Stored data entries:

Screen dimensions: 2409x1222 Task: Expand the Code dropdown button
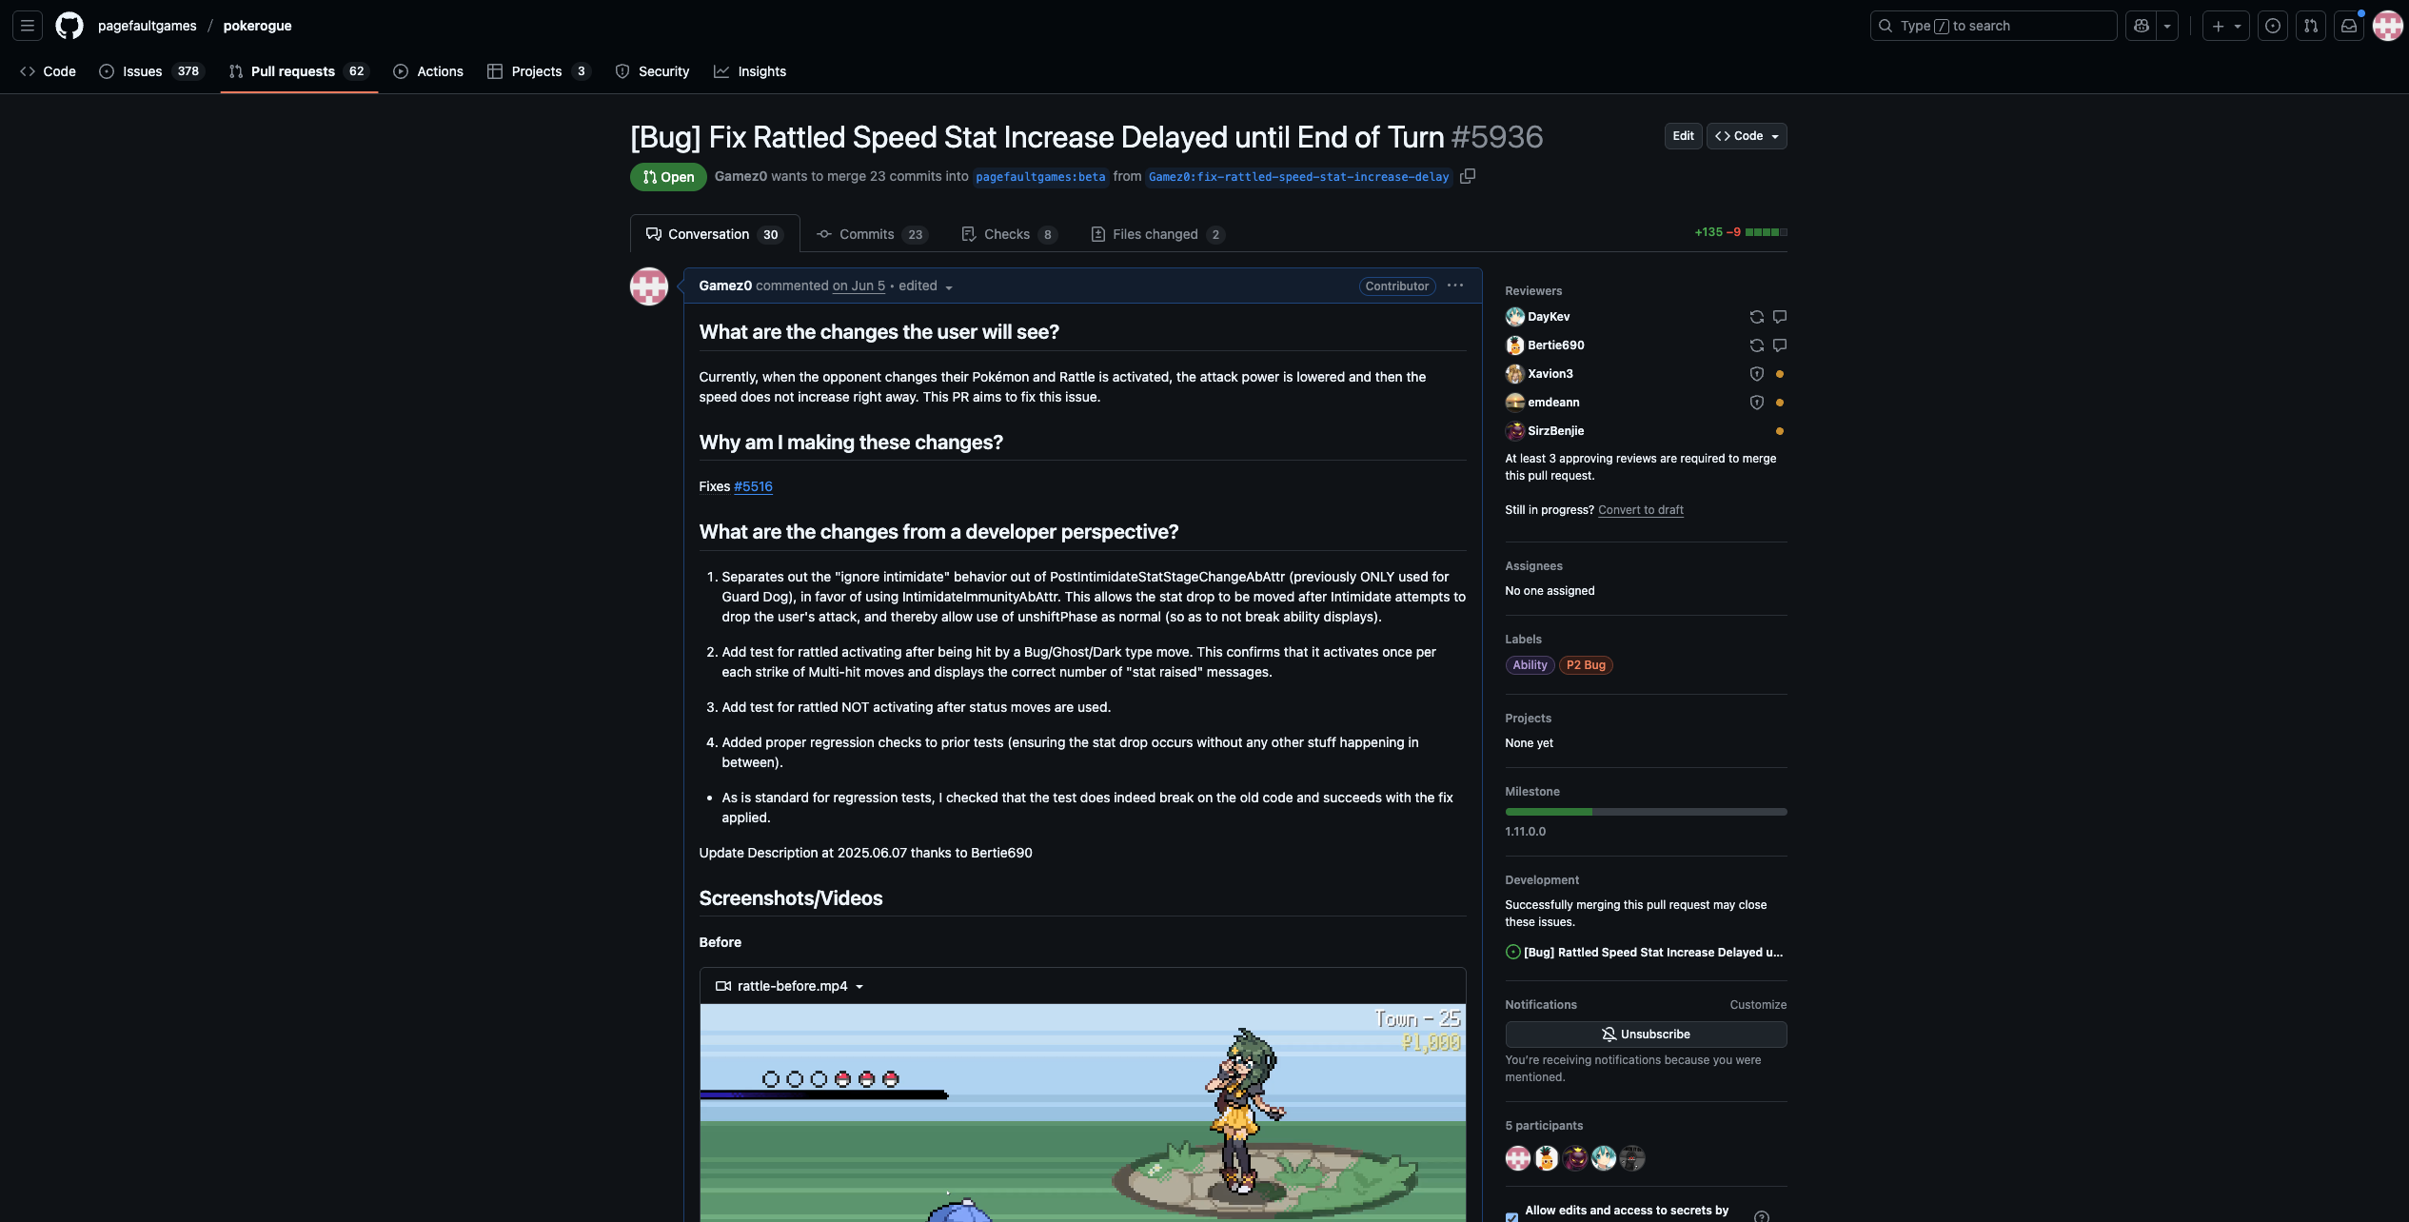point(1746,136)
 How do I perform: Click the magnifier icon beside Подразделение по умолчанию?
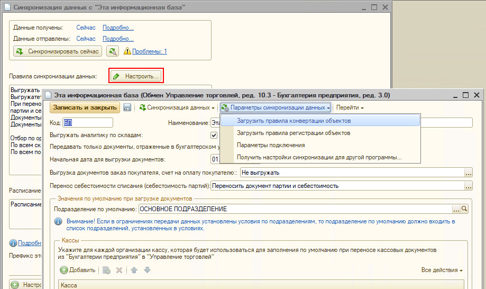(465, 209)
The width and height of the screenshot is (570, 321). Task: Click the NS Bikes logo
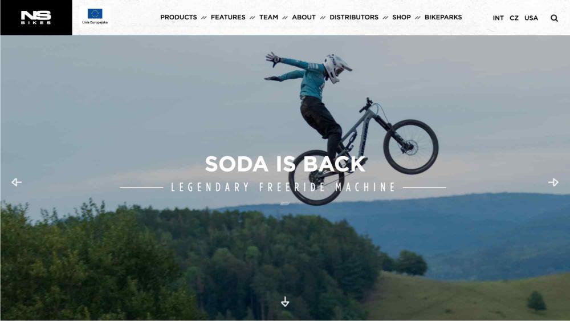pyautogui.click(x=36, y=18)
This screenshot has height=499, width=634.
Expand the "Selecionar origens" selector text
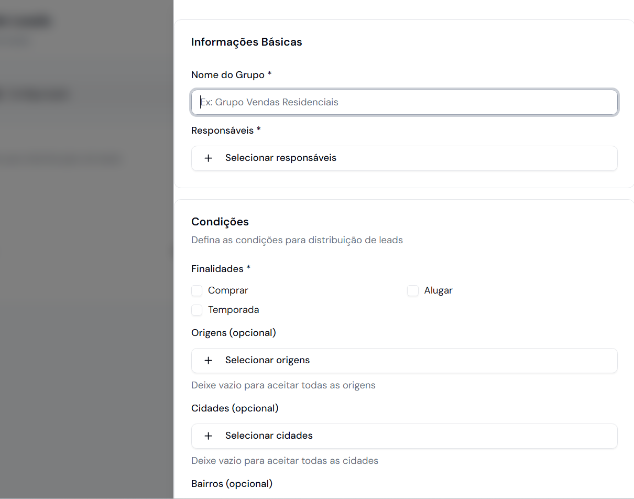tap(267, 361)
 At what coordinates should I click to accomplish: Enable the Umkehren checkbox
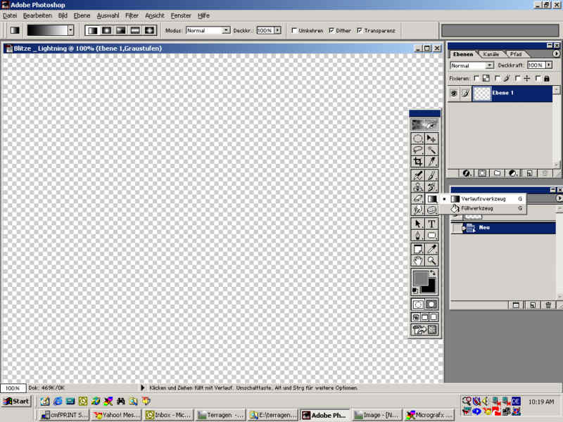(x=294, y=30)
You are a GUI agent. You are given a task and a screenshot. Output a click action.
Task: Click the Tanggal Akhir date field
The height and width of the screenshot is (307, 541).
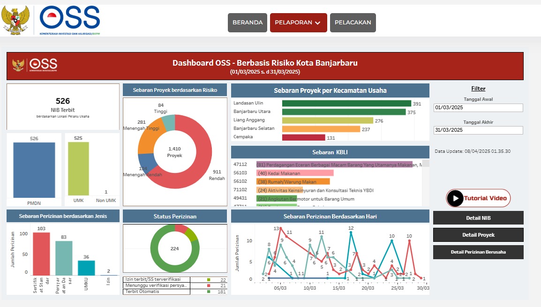(478, 130)
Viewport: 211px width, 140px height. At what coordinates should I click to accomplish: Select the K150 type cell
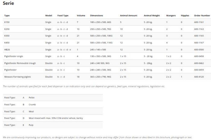tap(7, 22)
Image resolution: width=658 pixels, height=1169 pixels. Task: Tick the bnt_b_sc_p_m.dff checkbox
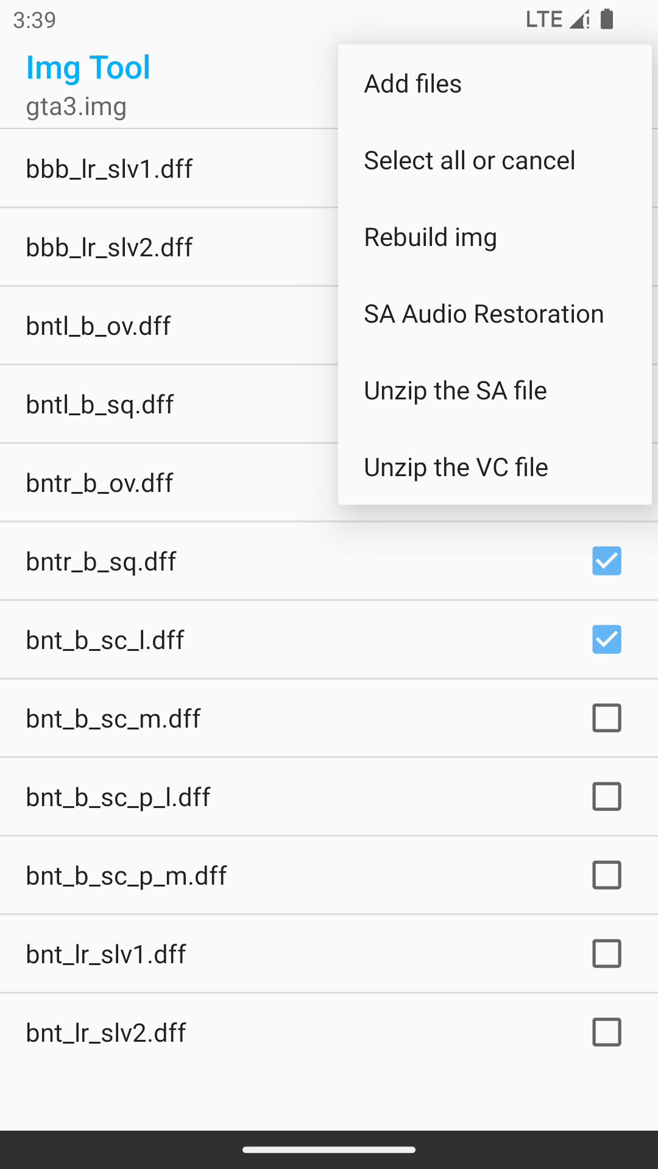click(x=606, y=875)
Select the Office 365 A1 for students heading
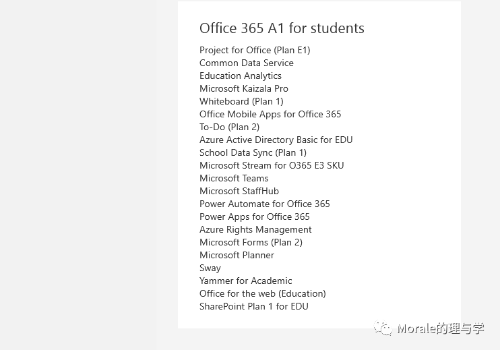Image resolution: width=500 pixels, height=350 pixels. tap(282, 28)
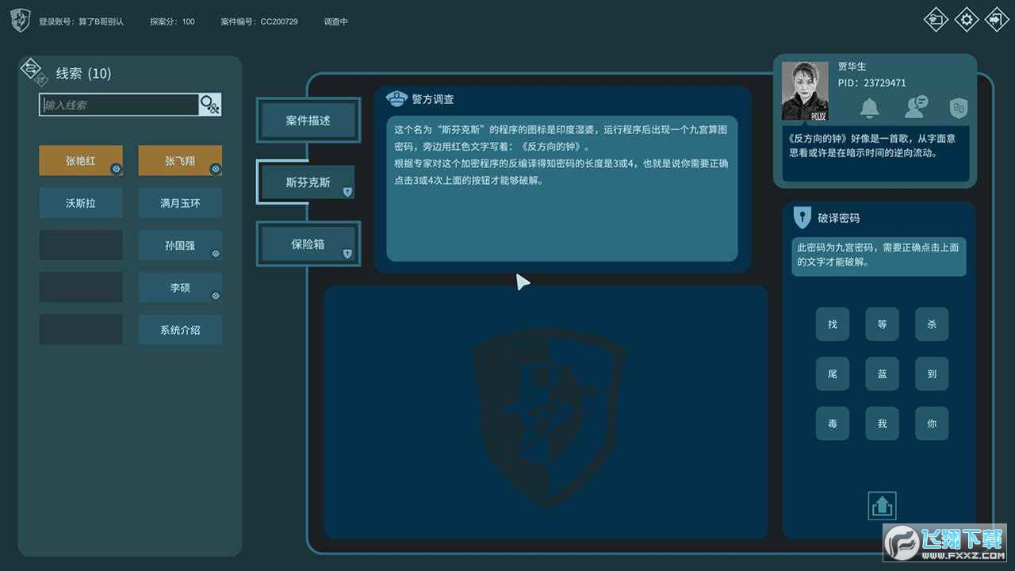The height and width of the screenshot is (571, 1015).
Task: Click the clue search magnifier icon
Action: click(210, 105)
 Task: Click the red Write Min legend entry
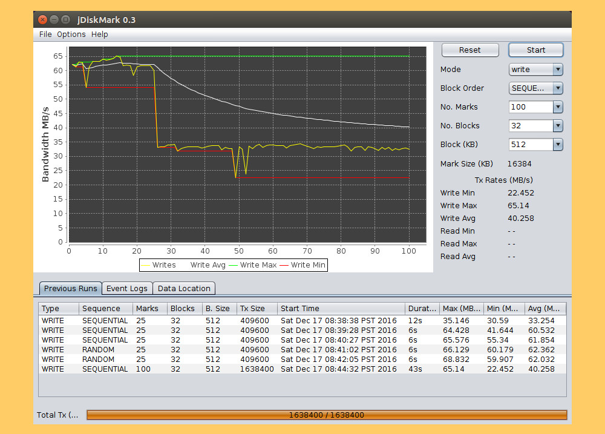(303, 265)
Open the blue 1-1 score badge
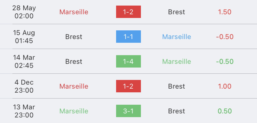Image resolution: width=257 pixels, height=123 pixels. tap(128, 37)
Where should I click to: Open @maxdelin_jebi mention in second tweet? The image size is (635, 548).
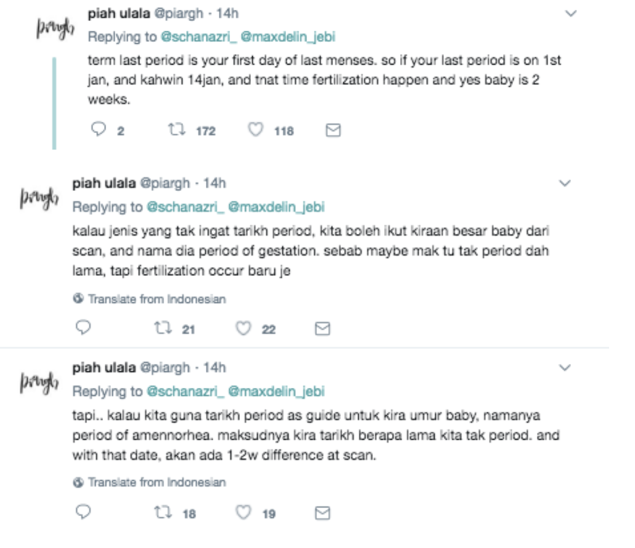pyautogui.click(x=276, y=207)
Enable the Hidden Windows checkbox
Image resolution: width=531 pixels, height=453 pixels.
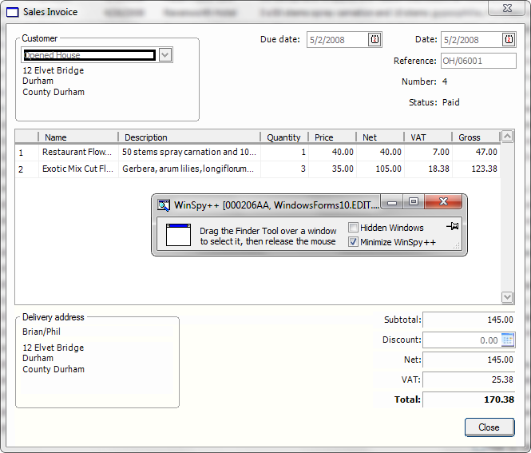pyautogui.click(x=354, y=228)
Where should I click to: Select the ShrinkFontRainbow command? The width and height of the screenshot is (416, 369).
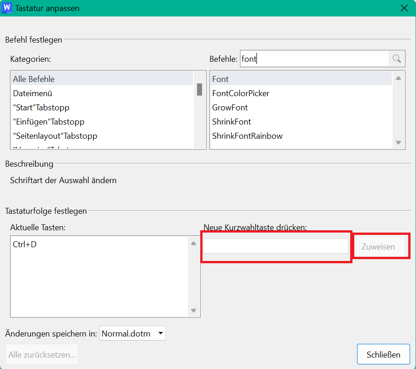(x=247, y=136)
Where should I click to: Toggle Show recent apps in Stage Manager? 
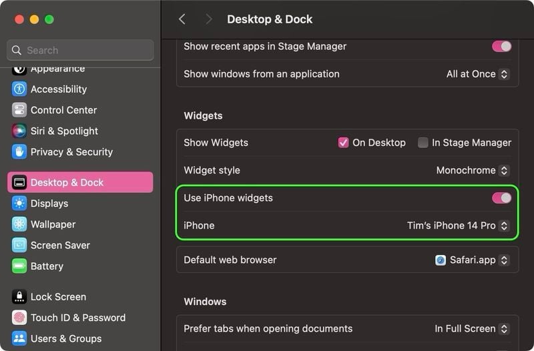point(501,46)
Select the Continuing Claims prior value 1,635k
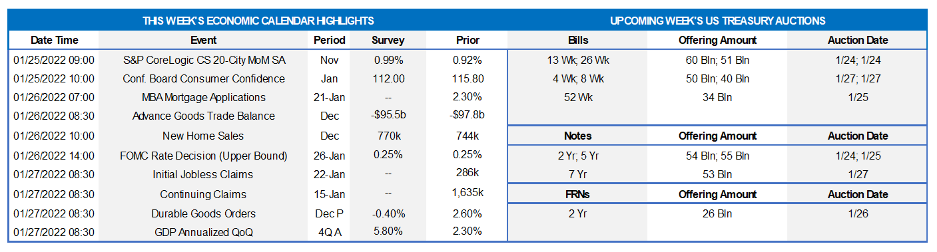Image resolution: width=937 pixels, height=252 pixels. [467, 194]
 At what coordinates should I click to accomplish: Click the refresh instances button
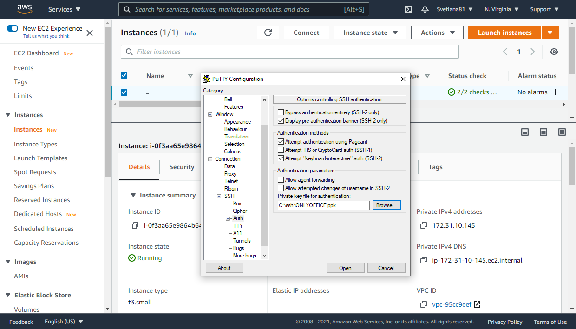click(268, 33)

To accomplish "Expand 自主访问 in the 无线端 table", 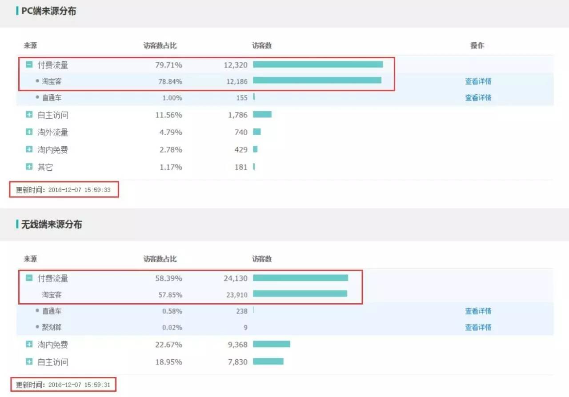I will (x=29, y=361).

ASSIGNMENT> For this exercise, reproduce exactly the lines of the records above from the one with "At what coordinates should I click to accomplish: Enable" up to and including the one with "Task: Click the Tanggal Akhir date field", without pictures.

EXERCISE OUTPUT>
 At what coordinates should I click to accomplish: Enable the Umkehren checkbox
(x=294, y=30)
You are a GUI agent. You are given a task and a screenshot. Output a click action.
Task: Click the Tanggal Akhir date field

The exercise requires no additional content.